# 求定积分


(define (cube  x) (* x  x x))
;;;累加
(define (sum-integer a b)
(if (> a b)
0
(+ a (sum-integer (+ a 1) b))))

(sum-integer 1 10)
;;;立方累加
(define (sum-cube a b)
(if (> a b)
0
(+ (cube a) (sum-cube (+ a 1)  b))))
(sum-cube 1 3)
;;; 求Pi 值 分数累加
(define (sum-pi a b)
(if (> a b)
0
(+ (/ 1.0 (* a (+ a 2))) (sum-pi (+ a 4) b))))
(sum-pi 1 9)



;; (define (<name> a b)
;;  (if (> a b)
;;  0
;;  (+ (<term> a) (<name> (<next>a) b))))



## 于是我们可以得到


(define (sum term a next b)
(if (>  a b)
0
(+ (term a) (sum term (next a)  next b))))

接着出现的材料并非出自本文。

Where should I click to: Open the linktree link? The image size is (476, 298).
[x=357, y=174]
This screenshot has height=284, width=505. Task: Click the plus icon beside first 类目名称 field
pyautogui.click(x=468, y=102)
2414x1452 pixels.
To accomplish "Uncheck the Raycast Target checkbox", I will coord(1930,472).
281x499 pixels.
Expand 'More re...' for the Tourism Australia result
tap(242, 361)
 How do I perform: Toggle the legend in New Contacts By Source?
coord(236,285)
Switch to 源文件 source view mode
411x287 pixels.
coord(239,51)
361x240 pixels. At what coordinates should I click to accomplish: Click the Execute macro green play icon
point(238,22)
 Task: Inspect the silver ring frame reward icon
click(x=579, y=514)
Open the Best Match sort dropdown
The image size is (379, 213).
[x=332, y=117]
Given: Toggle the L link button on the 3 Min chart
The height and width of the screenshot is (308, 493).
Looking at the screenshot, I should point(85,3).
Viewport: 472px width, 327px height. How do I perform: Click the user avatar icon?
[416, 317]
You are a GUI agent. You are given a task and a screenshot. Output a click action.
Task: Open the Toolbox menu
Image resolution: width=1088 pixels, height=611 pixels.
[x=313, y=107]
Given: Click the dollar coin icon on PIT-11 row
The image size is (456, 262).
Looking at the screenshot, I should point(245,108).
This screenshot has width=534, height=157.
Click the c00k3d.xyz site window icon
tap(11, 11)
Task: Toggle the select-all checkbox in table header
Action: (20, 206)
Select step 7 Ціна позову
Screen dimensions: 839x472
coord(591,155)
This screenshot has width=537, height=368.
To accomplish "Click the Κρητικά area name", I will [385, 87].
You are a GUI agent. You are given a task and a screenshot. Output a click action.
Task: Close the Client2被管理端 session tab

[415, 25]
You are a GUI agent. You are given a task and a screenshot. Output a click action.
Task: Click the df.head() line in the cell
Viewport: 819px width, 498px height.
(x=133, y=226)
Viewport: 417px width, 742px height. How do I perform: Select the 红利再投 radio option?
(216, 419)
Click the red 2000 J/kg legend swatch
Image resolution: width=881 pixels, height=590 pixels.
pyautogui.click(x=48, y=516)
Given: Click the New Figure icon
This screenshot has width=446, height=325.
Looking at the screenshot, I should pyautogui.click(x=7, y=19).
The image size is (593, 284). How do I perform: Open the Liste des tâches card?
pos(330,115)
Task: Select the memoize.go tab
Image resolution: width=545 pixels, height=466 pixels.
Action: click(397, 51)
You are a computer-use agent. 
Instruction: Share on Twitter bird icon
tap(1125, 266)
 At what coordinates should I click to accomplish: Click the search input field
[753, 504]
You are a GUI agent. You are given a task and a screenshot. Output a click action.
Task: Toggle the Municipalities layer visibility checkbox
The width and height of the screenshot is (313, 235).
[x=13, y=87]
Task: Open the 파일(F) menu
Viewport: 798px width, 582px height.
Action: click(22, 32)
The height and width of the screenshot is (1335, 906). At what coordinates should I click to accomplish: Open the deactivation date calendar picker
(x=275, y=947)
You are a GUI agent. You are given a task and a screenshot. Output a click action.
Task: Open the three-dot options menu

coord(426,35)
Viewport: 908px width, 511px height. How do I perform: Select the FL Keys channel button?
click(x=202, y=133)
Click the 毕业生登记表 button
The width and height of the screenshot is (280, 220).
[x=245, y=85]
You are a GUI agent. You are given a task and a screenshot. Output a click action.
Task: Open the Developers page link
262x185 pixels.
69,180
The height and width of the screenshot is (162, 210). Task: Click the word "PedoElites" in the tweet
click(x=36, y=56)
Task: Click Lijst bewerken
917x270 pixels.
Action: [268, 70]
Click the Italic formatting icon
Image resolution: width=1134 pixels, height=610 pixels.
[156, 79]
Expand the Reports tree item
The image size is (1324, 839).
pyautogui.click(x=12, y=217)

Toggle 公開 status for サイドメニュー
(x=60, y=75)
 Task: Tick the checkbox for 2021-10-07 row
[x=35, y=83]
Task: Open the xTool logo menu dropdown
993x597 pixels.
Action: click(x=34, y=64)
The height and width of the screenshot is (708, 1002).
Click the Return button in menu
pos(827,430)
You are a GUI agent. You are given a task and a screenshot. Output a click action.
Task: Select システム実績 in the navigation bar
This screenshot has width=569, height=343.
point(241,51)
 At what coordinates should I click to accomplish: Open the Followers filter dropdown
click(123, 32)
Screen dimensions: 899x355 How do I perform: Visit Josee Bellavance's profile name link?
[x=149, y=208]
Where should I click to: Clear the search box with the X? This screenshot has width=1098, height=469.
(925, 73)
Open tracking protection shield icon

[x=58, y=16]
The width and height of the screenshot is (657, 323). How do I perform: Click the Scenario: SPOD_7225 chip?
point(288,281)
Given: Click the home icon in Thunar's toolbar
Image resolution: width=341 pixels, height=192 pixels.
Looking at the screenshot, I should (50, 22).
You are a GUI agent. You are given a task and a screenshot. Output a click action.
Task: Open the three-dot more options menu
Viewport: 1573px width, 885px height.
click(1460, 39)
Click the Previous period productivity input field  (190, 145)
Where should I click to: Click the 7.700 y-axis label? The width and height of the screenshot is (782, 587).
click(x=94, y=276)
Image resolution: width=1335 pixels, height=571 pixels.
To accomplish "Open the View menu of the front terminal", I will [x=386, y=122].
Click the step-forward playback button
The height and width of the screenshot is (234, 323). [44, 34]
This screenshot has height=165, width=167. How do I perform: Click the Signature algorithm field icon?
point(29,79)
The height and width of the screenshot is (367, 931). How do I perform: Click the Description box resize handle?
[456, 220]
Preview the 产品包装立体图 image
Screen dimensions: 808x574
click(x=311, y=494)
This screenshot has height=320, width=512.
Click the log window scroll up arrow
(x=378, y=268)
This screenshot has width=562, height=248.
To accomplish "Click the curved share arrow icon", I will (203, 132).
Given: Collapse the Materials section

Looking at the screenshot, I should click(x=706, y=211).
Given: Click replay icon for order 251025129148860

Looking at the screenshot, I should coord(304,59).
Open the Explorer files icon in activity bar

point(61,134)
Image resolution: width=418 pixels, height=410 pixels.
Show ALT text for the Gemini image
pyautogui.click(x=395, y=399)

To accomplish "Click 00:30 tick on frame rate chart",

## And Apply the sum to get the sum-integer2 sum-cube2 sum-pi2

(define (sum-integer2 a b) (sum (lambda (x) x) ((lambda (x) (+ x 1)) a) (lambda (x) (+ x 1)) b)) ;;;-->There is some problems

;> (sum-integer2 1 10)
;54  ------------------------>Why
;> (sum-integer 1 10)
;55

(define (identity x) x)
(define (inc x) (+ x 1))
(define (sum-integer3 a b) (sum identity a inc b))
(sum-integer3 1 3)
(define (sum-cube2 a b) (sum cube a inc b))
(sum-cube2 1 3)
(define (sum-pi2 a b)
(define (pi-term x)
(/ 1.0 (* x (+ x 2))))
(define (pi-next x)
(+ x 4))
(sum pi-term a pi-next b))
(sum-pi2 1 9)
(* 8 (sum-pi2 1 1000))


;;;; So now we can do the integrate computing

;;Because integrate will have the same function but different next function
;;;a-b 之间关于f函数的定积分的求法
(define (integral f a b dx)
(define (add-dx x) (+ x dx))
(define (update-a a dx) (+ a (/ dx 2.0)))
(* (sum f (update-a a dx) add-dx b) dx))
(integral cube 0 1 0.01)
(integral cube 0 1 0.001)
(integral cube 0 1 0.0001)
(/ 1 4.0)
(/ (* 1 (cube 1)) 4.0)

;result:
;0.24998750000000042
;0.249999875000001
;0.24999999874993412
;0.25
;0.25



1. h = (b-a)/n
2. yk= f(a+kh) —> next
3. (even? k) (odd? k)
4. y0 =a yn= b

a. 设计的过程遇到的问题是 参数的问题 需要设置k？ b. 中间过程的问题，如何划分三种情况 b.1 k为0和n的情况 b.2 k为奇数的情况 b.3 k为偶数的情况

;;; 下面是一个较为混乱的设计，且没有考虑使用sum

(define (simpson-integral f a b n)
(let ((h (/ (- b a) n))
(k 0))
(define inc (+ a (* k h)))
(define inc2 (* 2 f(inc)))
(define inc4 (* 4 f(inc)))
(cond
((= k 0) (f a))
((= k n) (f b))
((even? k) (+ (* 2 f((+ a (* k h))))
)))



(define (round-to-next-even x)
(+ x (remainder x 2))
)



(define (simpson-integral f a b n)
(define (round-to-next-even x)  (+ x (remainder x 2)))
(define fixed-n (round-to-next-even n))
(define h (/ (- b a) fixed-n))
(define (simpson-term k)
(define y (f (+ a (* k h))))
(cond
((or (= k 0) (= k fixed-n))
(* 1 y))
((even? k) (* 2 y))
(else (* 4 y))))
(* (/ h 3) (sum simpson-term 0 inc fixed-n))
))

;(simpson-integral cube 0 1 10)
;1/4


a1:breaking the problem into four parts: (f y0), (f yn) and two sums,one over even k and another over odd k

(define (another-simpson-integral f a b n)
(define h (/ (- b a) n))
(define (add-2h x) (+ x (* 2 h)))
(* (/ h 3.0) (+ (f a)
(* 4.0 (sum f (+ a h) add-2h (- b h)))
(* 2.0 (sum f (add-2h a) add-2h (- b h)))
(f (+ a (* h n))))))


a2:Here’s a version that sums over pairs of terms (2 y_k + 4 y_k+1). No conditionals or special cases are needed anywhere, but there’s an extra term [f(b) - f(a)] to be added to the final count.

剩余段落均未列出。